DIRECTIONS FOR THIS TASK>
Reproduce word for word every line of the data, from the line with "Task: Like the comment by kirti.4473" through the end of the data, leaving the pictures out of your answer.

GIVEN INFORMATION>
------------------------------
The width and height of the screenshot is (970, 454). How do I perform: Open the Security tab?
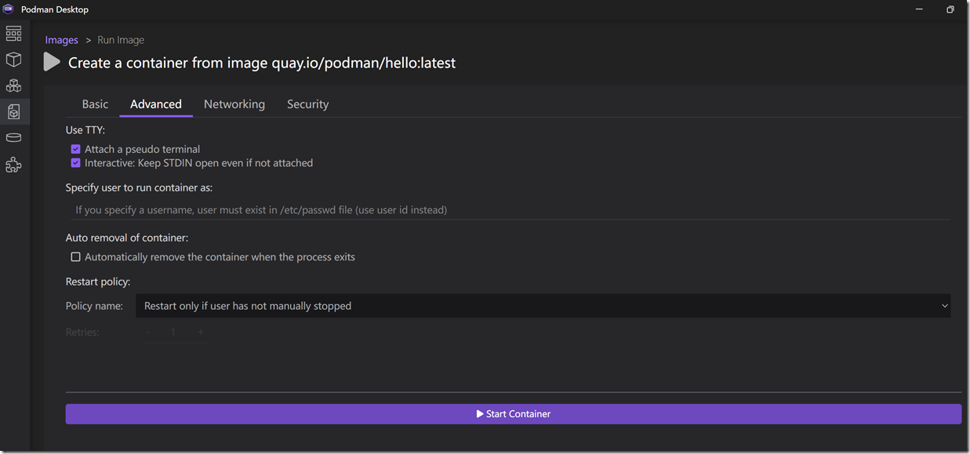tap(307, 104)
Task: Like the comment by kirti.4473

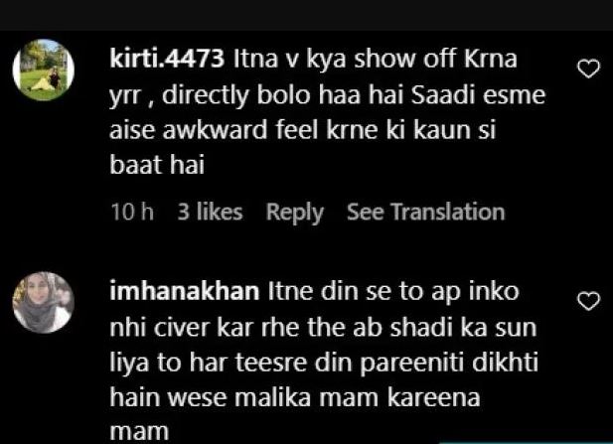Action: [x=588, y=69]
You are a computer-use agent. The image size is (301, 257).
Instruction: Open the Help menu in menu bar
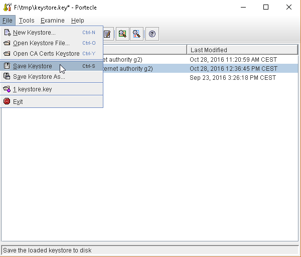(x=78, y=21)
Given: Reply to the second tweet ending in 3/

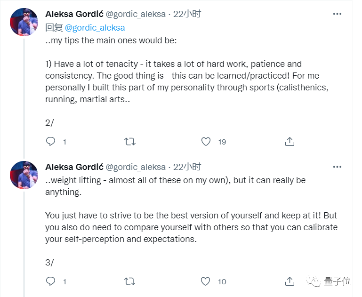Looking at the screenshot, I should coord(51,281).
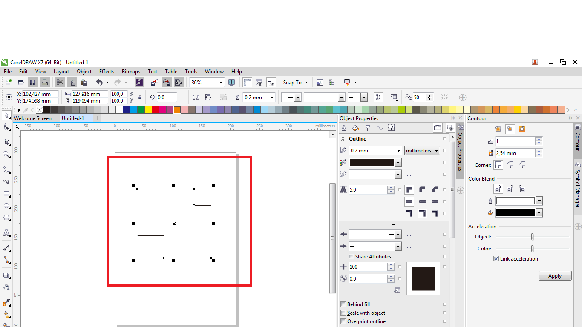Select the Text tool
This screenshot has width=582, height=327.
(x=7, y=233)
------------------------------
RESPONSE BELOW>
Task: Like the comment by kirti.4473

Action: [x=588, y=69]
You are a computer-use agent. The image size is (301, 257).
Instruction: Open the Help menu in menu bar
(x=78, y=21)
Given: Reply to the second tweet ending in 3/

Looking at the screenshot, I should coord(51,281).
Select the Text tool
This screenshot has width=582, height=327.
(x=7, y=233)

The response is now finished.